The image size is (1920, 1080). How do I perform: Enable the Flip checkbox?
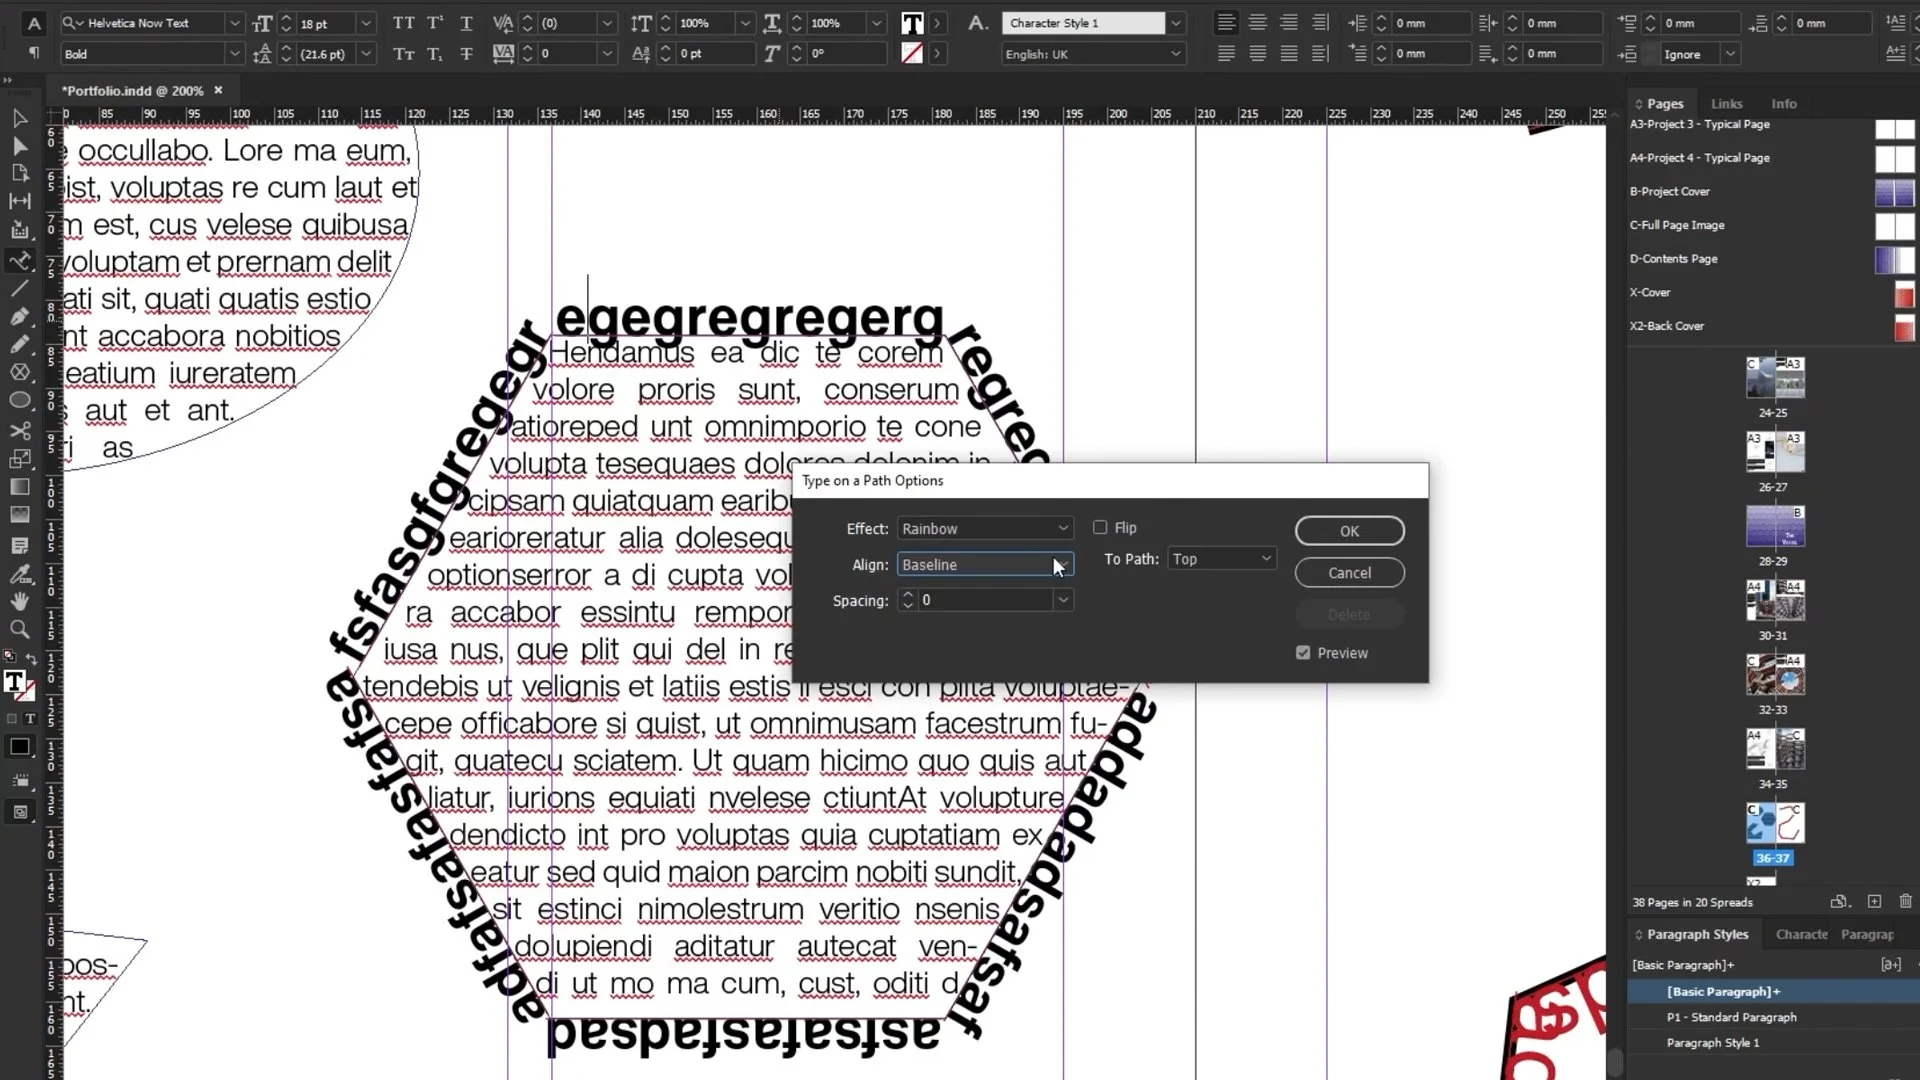click(x=1101, y=527)
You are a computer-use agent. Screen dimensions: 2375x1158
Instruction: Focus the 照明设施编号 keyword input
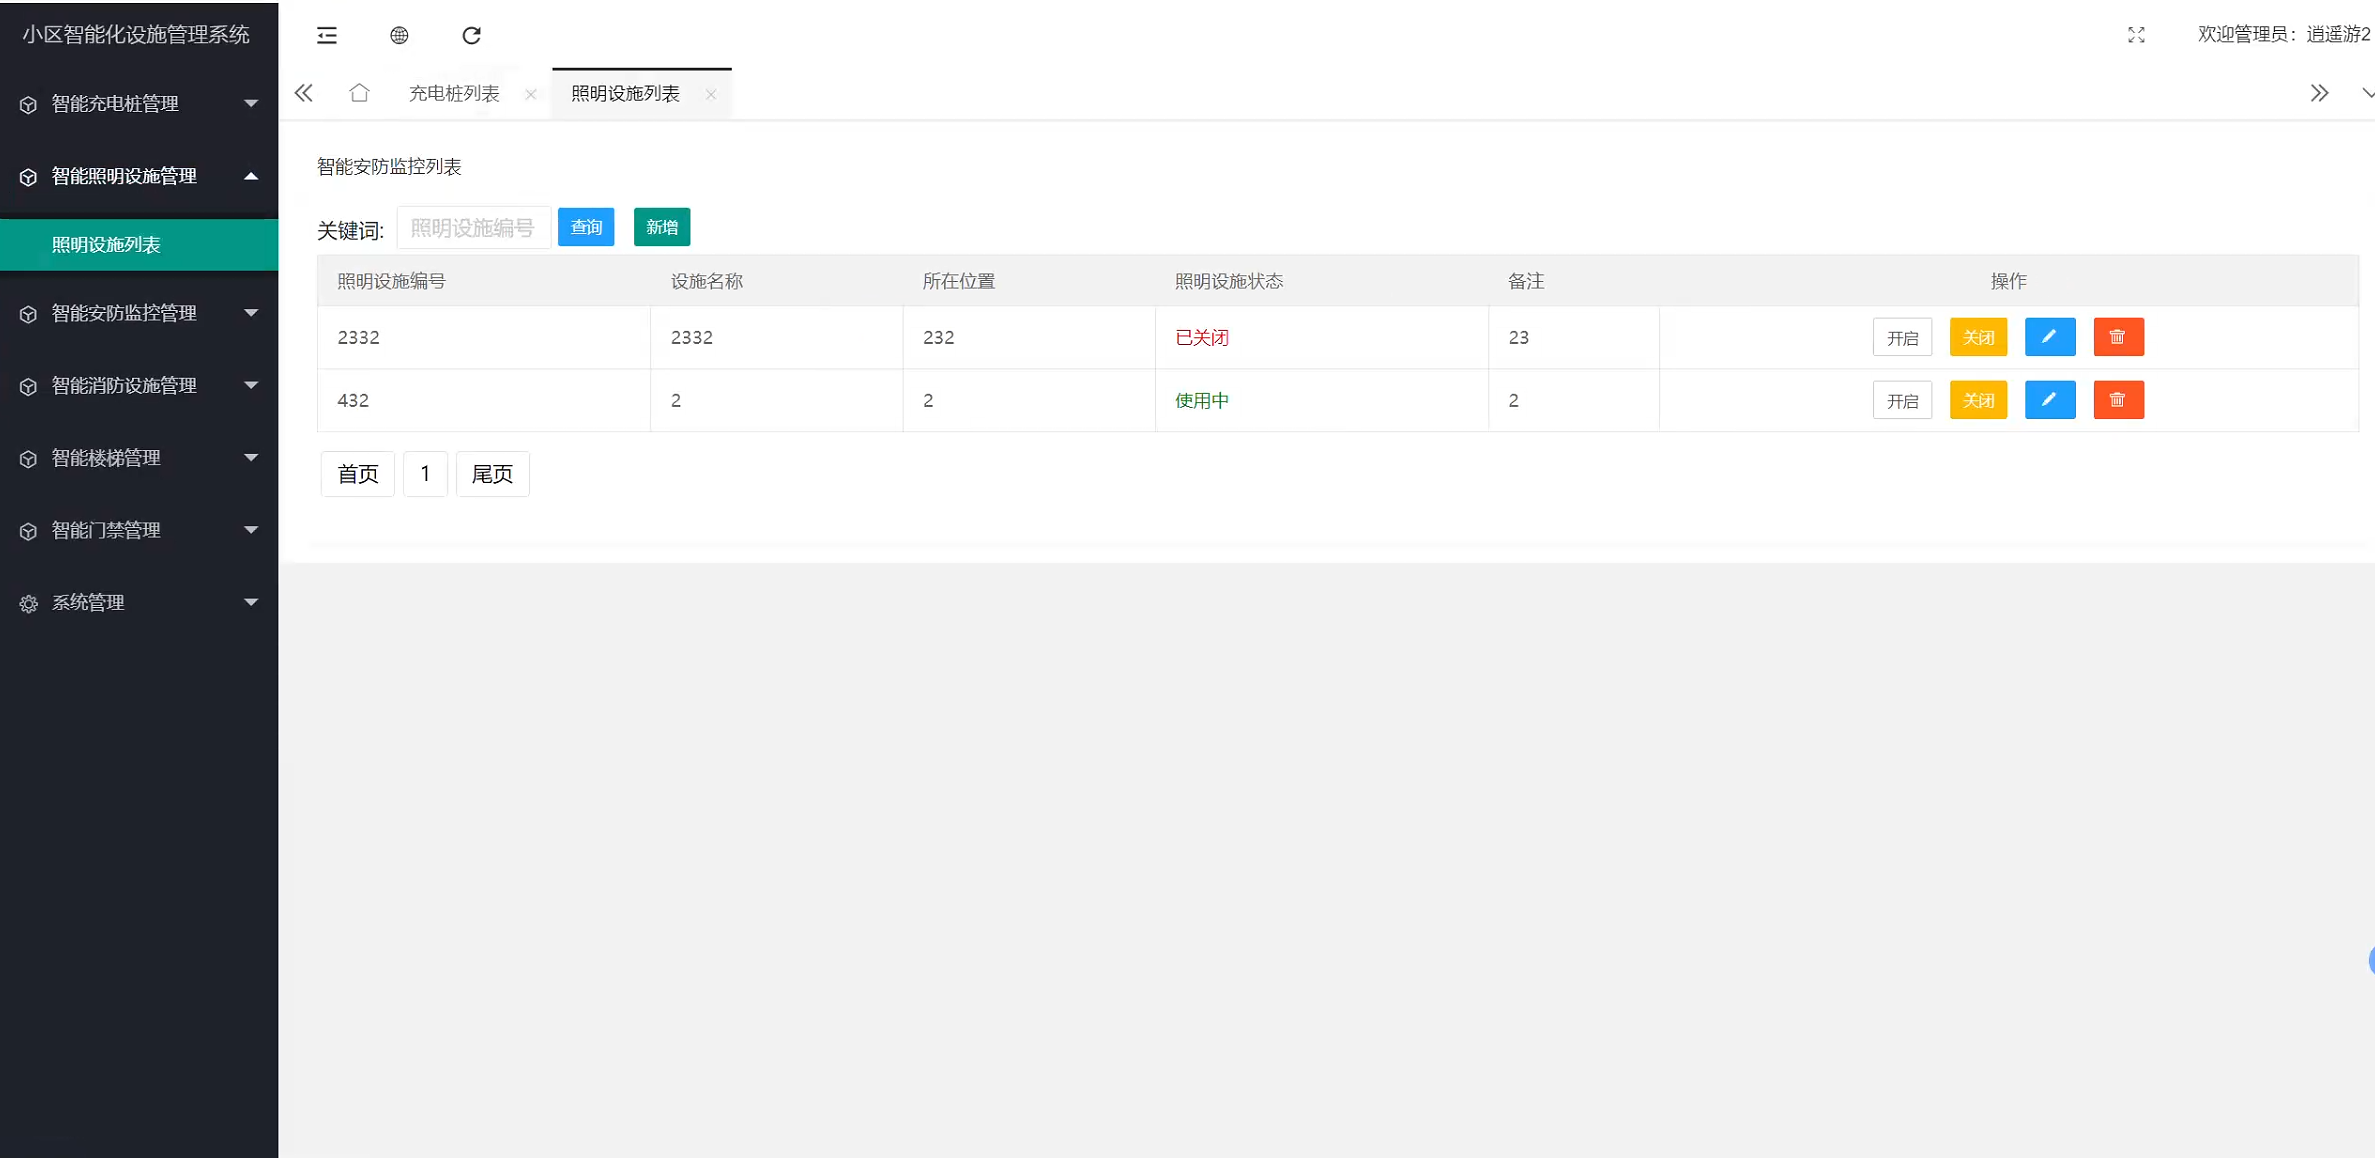pos(472,228)
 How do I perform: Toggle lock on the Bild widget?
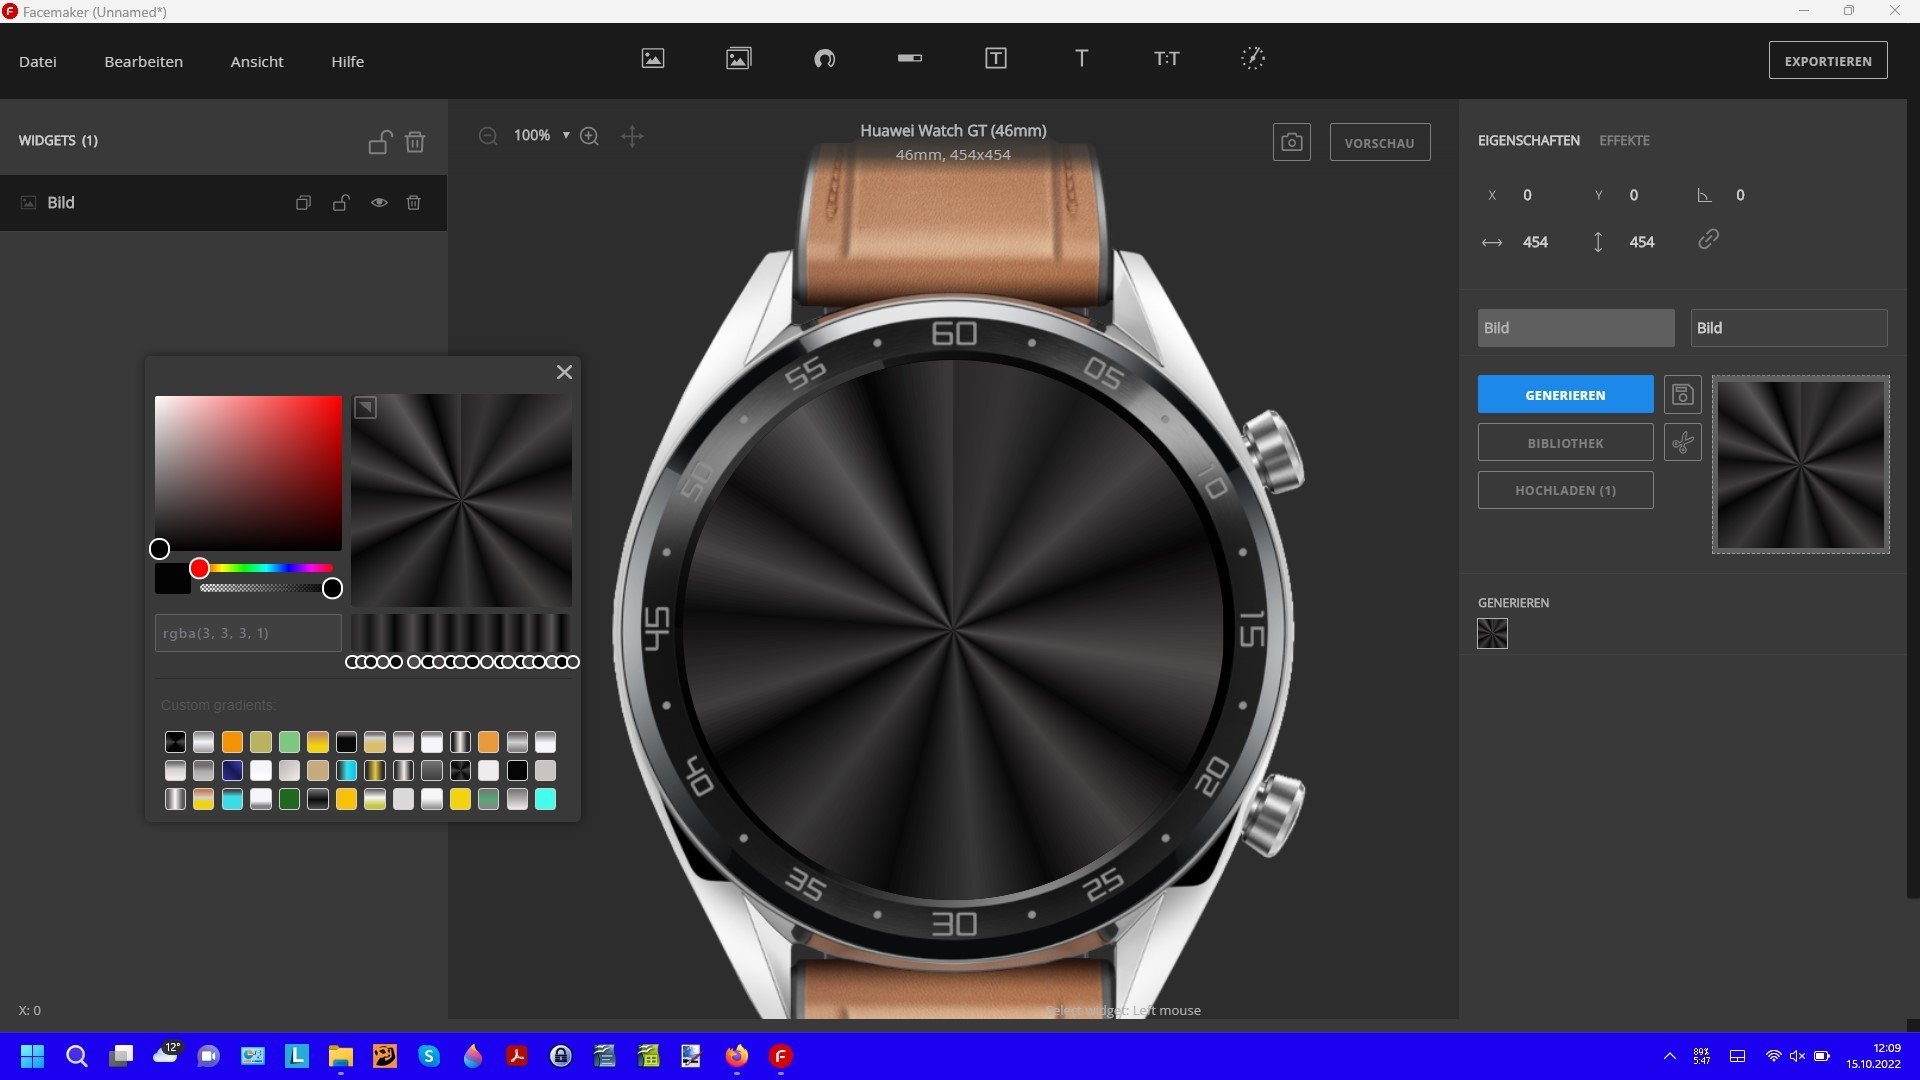(341, 203)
====================
* DIRECTIONS FOR THIS TASK: Give back, exactly and with nothing added, the lines from the line with "You are a computer-use" through the final line of the data, both included; leave pictures out.

* RESULT:
You are a computer-use agent. Screen dimensions: 2375x1158
Instruction: Focus the 照明设施编号 keyword input
pos(472,228)
 How do I perform: Toggle lock on the Bild widget?
(341, 203)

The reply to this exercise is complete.